Search code examples
javastringformatjsoup

Extracting data from HTML and formatting the output


Introduction

I am currently learning about WebScraping on my own as a personal project for acquiring new tricks and pure hobby.

So far I was able to extract data from a website (after studying a bit the structure) by using this code I made with Java and Jsoup library.

//To input the html file
   File inputFile = new File("test2.html");
   Document doc = Jsoup.parse(inputFile, "Unicode");
   
   //To grab the part we are working with (knowing the website for sure)
   Element content = doc.getElementById("mainContent");
   Elements tds = doc.select("[class=nowrap]");
   System.out.println(tds.text());
   

    (Note that I am working from a HTML file)

So far so good I got this "desired" output

 <td align="right" class="nowrap"> <a href="website" onclick="return 
 doWindow(this, 700, 500);" class="popup">0</a> </td>
 <td align="right" class="nowrap"><a href="website" 
 onclick="doWindow(this.href, '1024', '768'); return false;">10 000</a> [10 
 000]</td>
 <td align="right" class="nowrap">10 000</td>
 <td align="right" class="nowrap">20.48</td>
 <td align="right" class="nowrap">0.00</td>
 <td align="right" class="nowrap">$28.65</td>
 <td align="right" class="nowrap">0.00 %</td>
 <td align="right" class="nowrap">$894.69</td>
 <td align="right" class="nowrap">10.11</td>
 <td align="right" class="nowrap">0.21</td>
 <td align="right" class="nowrap"> <a href="website" onclick="return 
  doWindow(this, 700, 500);" class="popup">0</a> </td>
 <td align="right" class="nowrap"><a href="website" 
  onclick="doWindow(this.href, '1024', '768'); return false;">10 000</a> [10 
  000]</td>
  <td align="right" class="nowrap">10 000</td>
  <td align="right" class="nowrap">46.21</td>
  <td align="right" class="nowrap">0.00</td>
  <td align="right" class="nowrap">$53.82</td>
  <td align="right" class="nowrap">0.00 %</td>
  <td align="right" class="nowrap">$1 151.78</td>
  <td align="right" class="nowrap">8.01</td>
  <td align="right" class="nowrap">0.00</td>
  <td align="right" class="nowrap"> <a href="website" onclick="return 
 doWindow(this, 700, 500);" class="popup">0</a> </td>
 <td align="right" class="nowrap"><a href="website" 
  onclick="doWindow(this.href, '1024', '768'); return false;">5 000</a> [5 
  000]</td>
  <td align="right" class="nowrap">5 000</td>
  <td align="right" class="nowrap">22.51</td>
  <td align="right" class="nowrap">0.00</td>
  <td align="right" class="nowrap">$222.53</td>
  <td align="right" class="nowrap">0.00 %</td>
  <td align="right" class="nowrap">$2 399.92</td>
  <td align="right" class="nowrap">5.94</td>
  <td align="right" class="nowrap">0.01</td>

Problem

I am more interested in the text that contains (the numbers to be exact (Strings)) to do some math afterwards.

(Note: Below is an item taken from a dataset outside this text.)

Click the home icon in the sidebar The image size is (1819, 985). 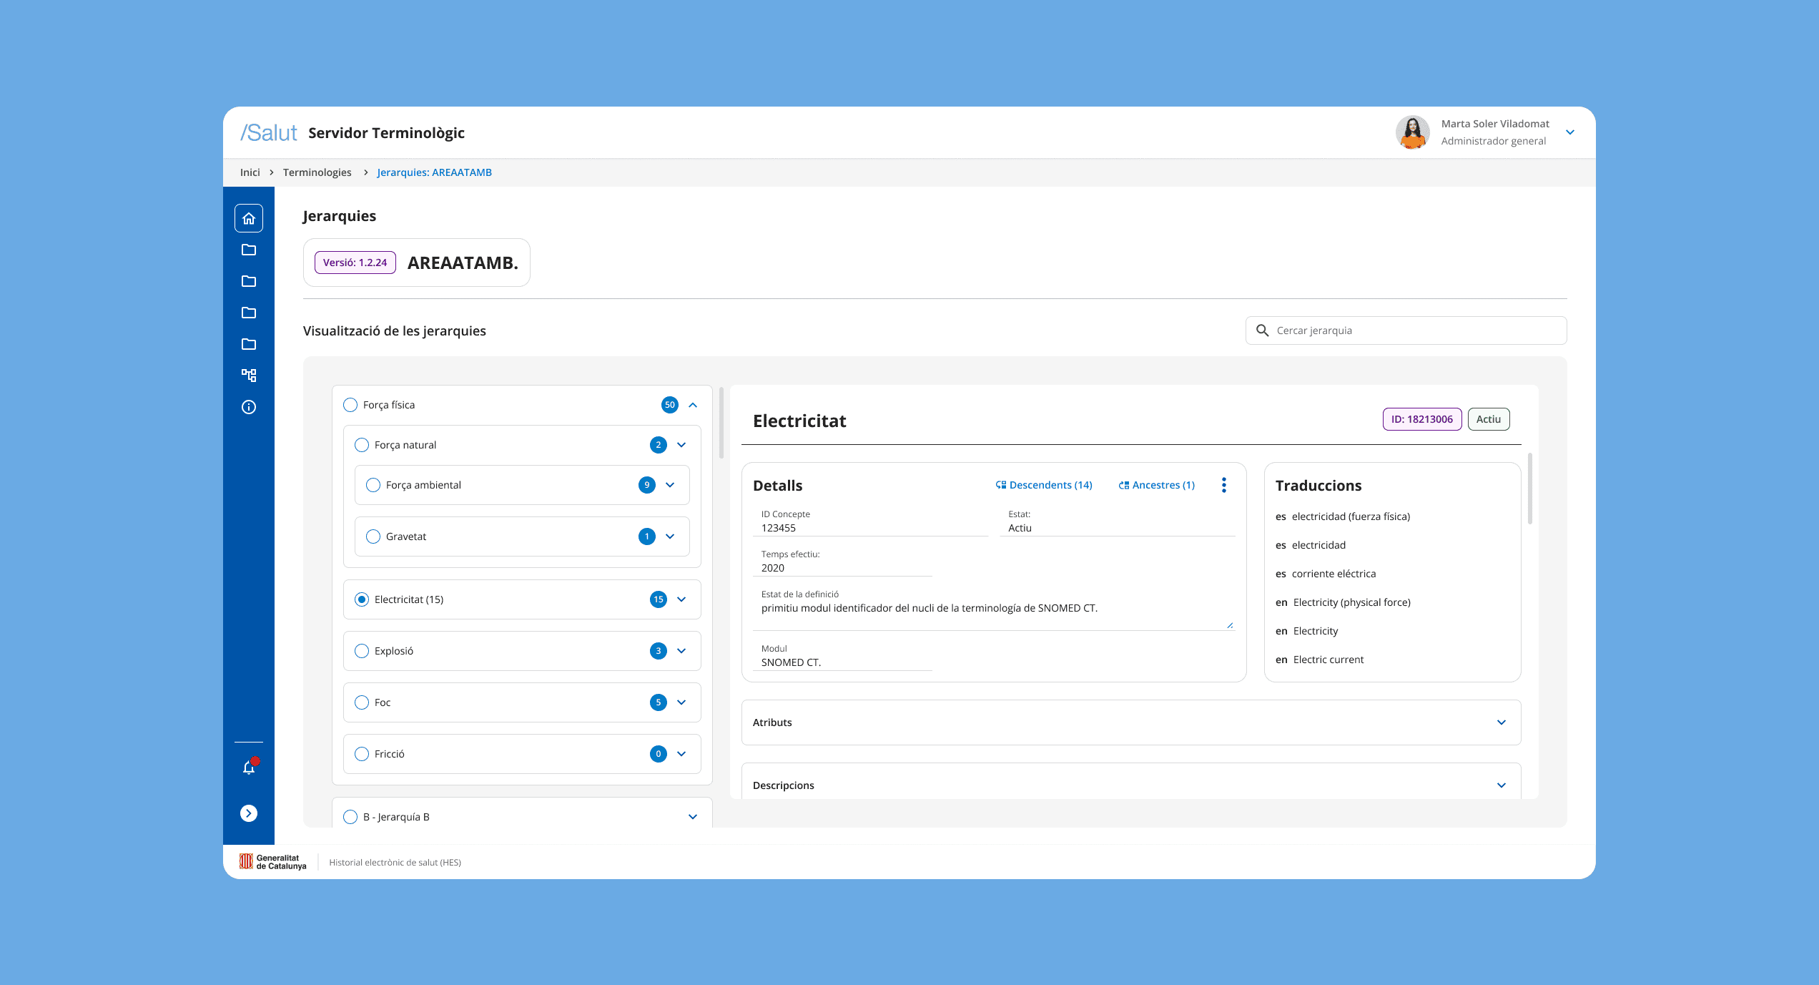click(x=248, y=218)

So I continued reading the Documentation about Jsoup and found out that I could use .text() to get rid of the HTML stuff obtaining a long string of the numbers from the HTML file as such:

0 10 000 [10 000] 10 000 20.48 0.00 $28.65 0.00 % $894.69 10.11 0.21 0 10 
000 [10 000] 10 000 46.21 0.00 $53.82 0.00 % $1 151.78 8.01 0.00 0 5 000 [5 
000] 5 000 22.51 0.00 $222.53 0.00 % $2 399.92 5.94 0.01

How do I separate it in 3 strings and be able to use the numbers?

One approach might be RegEx as I saw in other questions but still can't get the desired result.

EDIT: Some progress made

After some research I found out the way to convert to text AND access the data I wanted by doing:

tds.get(key).text(); 

Where key is a int number referring to the position in the last String obtained

This solved part of my question as there is one attribute from the HTML which I am not able to get it.

<td align="center">
        <input type="text" tabindex="2" name="productData[price]       
        [{33013477}]" size="10" value="3000.00">    
</td>

Where the value that I need is at the attribute value="3000.0"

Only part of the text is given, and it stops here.